I shoulda just gotten up and run away as quickly as I could.
Suddenly I felt a dark cloud sweep across my shoulder and there he was. Our Richard, all haircutted and clipped and shaven so he looked like a pal of Beaver’s dad back in the old TV show, with some silly story about his battery being dead and it was all his wife’s fault. Something like that.
Story ruined. Afternoon turned into the same old, same old.
It wasn’t a total loss as it turned out. Steve German, who apparently is still employed by Victory, appeared not long after and bought us both a beer (another Braumeister for me) and Richard told me lots of things about Earth, Bread & Brewery that I did not know.
But still…
I spent a lot of time on the telephone with brewers from around the country last week, talking about several topics for stories to be written as fast as I could turn them out and just for my own research purposes, and one of the more interesting interviews was with Jeff Winn who, with partner Chris Swedin, began selling beer from the new Yakima Craft Brewing Company in early June.
The coolness factor is three-fold. For one thing, they’ve returned brewing to a town which absolutely needs must have a brewery in the Grand Scheme of Things (heart of the Yakima Valley, center of US hops-growing, the town where Bert Grant founded the first modern day American brewpub, all that good stuff).

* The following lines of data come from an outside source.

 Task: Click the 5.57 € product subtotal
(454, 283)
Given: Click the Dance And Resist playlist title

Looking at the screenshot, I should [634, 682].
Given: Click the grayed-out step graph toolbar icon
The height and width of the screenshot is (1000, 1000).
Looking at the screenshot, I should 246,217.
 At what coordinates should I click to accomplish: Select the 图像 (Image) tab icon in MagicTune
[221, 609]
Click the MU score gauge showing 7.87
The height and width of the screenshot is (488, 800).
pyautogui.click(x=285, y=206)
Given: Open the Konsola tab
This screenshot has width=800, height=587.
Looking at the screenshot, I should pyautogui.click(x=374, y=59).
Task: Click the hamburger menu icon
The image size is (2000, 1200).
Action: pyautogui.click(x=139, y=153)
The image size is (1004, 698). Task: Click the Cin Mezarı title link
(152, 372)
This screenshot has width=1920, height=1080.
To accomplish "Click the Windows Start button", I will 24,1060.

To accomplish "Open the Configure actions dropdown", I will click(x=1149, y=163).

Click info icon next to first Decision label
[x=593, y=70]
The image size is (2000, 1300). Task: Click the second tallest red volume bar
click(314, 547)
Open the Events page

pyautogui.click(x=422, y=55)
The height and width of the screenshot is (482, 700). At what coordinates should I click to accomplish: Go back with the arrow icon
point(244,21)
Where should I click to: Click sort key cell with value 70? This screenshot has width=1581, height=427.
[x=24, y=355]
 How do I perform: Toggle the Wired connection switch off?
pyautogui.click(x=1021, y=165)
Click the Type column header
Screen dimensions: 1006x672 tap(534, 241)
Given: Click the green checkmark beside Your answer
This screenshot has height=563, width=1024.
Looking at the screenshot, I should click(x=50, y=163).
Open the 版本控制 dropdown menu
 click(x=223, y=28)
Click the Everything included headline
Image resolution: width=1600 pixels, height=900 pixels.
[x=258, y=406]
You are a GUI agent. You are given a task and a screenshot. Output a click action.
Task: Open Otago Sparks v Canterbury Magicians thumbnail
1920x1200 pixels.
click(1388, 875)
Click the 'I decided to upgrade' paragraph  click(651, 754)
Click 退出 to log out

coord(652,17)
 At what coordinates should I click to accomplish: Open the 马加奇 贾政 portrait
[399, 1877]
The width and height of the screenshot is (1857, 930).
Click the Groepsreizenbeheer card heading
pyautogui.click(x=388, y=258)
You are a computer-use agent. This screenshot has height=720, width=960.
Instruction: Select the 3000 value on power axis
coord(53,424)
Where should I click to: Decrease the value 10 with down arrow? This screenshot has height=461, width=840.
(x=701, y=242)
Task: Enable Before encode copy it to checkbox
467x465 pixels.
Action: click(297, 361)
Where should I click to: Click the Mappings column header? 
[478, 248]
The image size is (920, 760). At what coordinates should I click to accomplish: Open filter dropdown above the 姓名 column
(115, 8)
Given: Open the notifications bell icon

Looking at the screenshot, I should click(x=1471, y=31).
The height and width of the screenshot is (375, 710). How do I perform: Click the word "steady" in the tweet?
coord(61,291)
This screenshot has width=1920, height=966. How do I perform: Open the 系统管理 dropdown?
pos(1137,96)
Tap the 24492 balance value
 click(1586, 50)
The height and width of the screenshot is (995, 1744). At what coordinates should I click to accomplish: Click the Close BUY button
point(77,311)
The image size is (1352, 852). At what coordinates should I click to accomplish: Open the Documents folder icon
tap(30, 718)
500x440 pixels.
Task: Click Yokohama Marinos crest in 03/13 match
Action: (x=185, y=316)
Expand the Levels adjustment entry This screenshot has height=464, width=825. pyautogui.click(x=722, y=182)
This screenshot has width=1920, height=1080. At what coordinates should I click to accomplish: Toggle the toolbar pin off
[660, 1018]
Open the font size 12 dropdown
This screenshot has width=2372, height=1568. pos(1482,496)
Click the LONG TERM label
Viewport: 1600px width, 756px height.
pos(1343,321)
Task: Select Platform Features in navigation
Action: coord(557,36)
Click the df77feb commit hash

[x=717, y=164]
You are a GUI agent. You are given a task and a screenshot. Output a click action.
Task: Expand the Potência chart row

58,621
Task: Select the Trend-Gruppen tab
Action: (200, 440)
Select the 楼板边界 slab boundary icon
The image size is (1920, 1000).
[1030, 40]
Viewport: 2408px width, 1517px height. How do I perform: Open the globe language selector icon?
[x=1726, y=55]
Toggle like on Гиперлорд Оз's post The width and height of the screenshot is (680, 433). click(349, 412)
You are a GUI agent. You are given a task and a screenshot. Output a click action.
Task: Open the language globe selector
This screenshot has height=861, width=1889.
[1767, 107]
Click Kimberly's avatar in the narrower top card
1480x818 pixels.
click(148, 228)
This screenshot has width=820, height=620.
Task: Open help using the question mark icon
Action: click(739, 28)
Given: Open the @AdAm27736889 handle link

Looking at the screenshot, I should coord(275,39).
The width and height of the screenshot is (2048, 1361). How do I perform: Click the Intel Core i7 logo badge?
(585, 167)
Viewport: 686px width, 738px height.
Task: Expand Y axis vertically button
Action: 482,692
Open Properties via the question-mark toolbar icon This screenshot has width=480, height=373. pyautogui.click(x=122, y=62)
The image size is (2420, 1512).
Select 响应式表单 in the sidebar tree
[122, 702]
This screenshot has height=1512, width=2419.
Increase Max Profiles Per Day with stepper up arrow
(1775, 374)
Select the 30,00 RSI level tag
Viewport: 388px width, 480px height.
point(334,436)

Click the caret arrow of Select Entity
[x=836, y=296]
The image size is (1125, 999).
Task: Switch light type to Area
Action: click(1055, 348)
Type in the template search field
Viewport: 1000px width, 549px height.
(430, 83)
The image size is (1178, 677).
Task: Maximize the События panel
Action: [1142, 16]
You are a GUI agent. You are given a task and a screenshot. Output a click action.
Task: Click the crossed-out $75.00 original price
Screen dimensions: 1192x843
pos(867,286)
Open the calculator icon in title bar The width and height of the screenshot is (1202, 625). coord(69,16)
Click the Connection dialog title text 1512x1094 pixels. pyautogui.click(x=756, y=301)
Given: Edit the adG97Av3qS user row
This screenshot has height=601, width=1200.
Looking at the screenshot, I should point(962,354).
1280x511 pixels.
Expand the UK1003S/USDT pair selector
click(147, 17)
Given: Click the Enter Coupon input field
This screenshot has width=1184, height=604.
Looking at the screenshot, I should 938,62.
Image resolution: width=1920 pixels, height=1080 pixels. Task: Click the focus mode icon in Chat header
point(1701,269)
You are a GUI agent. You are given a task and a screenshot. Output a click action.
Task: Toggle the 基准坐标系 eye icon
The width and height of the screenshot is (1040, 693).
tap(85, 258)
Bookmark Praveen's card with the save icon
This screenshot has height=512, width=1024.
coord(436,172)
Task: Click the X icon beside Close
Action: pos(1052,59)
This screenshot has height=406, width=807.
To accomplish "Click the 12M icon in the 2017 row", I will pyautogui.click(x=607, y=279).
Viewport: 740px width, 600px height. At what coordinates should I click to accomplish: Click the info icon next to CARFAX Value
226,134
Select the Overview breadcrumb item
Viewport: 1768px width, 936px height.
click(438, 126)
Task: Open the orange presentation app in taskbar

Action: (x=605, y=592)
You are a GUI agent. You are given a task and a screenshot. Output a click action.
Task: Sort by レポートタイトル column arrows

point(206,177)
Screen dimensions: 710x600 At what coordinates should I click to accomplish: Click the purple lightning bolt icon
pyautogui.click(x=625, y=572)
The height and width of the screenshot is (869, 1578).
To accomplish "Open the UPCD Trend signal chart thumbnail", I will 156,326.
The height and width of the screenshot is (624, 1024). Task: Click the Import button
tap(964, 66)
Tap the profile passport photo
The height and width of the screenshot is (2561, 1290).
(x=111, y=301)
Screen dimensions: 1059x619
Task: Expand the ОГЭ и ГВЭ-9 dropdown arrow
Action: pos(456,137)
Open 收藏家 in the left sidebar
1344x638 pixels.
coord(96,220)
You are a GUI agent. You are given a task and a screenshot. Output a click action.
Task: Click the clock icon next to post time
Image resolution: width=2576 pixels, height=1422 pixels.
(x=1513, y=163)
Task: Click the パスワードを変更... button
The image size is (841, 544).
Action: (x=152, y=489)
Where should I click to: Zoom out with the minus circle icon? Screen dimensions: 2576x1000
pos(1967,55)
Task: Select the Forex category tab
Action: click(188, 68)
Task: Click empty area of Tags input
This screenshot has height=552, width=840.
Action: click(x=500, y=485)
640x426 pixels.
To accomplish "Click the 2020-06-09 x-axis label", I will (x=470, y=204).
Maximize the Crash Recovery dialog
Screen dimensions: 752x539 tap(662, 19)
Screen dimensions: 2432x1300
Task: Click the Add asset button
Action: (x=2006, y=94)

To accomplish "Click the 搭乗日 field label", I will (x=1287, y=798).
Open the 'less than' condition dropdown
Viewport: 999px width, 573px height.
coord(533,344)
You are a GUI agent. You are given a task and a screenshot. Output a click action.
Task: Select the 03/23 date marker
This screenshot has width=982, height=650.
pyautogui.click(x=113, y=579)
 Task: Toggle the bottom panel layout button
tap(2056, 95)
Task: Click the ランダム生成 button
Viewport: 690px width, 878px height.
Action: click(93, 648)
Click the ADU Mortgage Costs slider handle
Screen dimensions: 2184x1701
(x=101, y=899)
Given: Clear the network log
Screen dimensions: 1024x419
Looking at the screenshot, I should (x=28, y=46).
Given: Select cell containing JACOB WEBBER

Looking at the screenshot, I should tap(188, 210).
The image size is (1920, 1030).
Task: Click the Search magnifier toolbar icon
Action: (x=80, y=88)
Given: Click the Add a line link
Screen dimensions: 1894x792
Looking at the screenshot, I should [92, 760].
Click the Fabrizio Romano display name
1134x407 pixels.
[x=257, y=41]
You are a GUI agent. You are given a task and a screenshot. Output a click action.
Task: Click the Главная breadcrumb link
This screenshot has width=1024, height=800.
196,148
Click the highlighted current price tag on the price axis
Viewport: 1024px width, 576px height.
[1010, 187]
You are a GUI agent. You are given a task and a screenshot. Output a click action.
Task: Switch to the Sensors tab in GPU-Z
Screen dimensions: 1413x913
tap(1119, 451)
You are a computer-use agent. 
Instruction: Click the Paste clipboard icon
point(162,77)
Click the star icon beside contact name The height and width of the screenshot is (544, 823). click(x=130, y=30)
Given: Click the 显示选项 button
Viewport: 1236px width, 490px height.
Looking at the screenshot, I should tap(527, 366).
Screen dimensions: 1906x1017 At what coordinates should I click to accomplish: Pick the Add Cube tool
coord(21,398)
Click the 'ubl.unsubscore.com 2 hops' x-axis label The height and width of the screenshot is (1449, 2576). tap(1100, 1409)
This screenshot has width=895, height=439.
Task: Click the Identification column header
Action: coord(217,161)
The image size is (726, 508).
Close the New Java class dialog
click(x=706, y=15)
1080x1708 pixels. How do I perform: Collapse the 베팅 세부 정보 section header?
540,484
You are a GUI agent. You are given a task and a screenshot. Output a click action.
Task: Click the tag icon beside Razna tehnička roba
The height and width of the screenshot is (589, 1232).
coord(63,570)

Second, they are working with a 3.5bbl brewhouse and are a production brewery, not a brewpub. That’s gotta earn them the title of the smallest production brewery in the nation (probably the world), I’d think.
But coolest of all: that 3.5bbl brewhouse is Bert Grant’s original one from 1982. Winn and Swedin also are using an all-copper kettle that Grant had made especially for him, the old dairy tanks and other original equipment.
Says Winn, a seven-year homebrewer from Portland who was looking to move on from his 20-year career in the high-tech industry last year:
“My wife’s family lives in Yakima and when I realized there was no brewery here, I thought what most people would think, ‘how can a place like Yakima be without a brewery?’ So we just went went with the idea, moved up here. I hooked up with Chris, who had brewed for Bert back in the golden years, because he wanted to brew again. He was instrumental in our getting the old equipment at auction.”
During the week, I also talked with a Mayor-Brewer not name John Hickenlooper and another brewer in Texas who was called before City Council to pop a beer from an East Coast brewery and tell them all about it.
But those are stories for another day.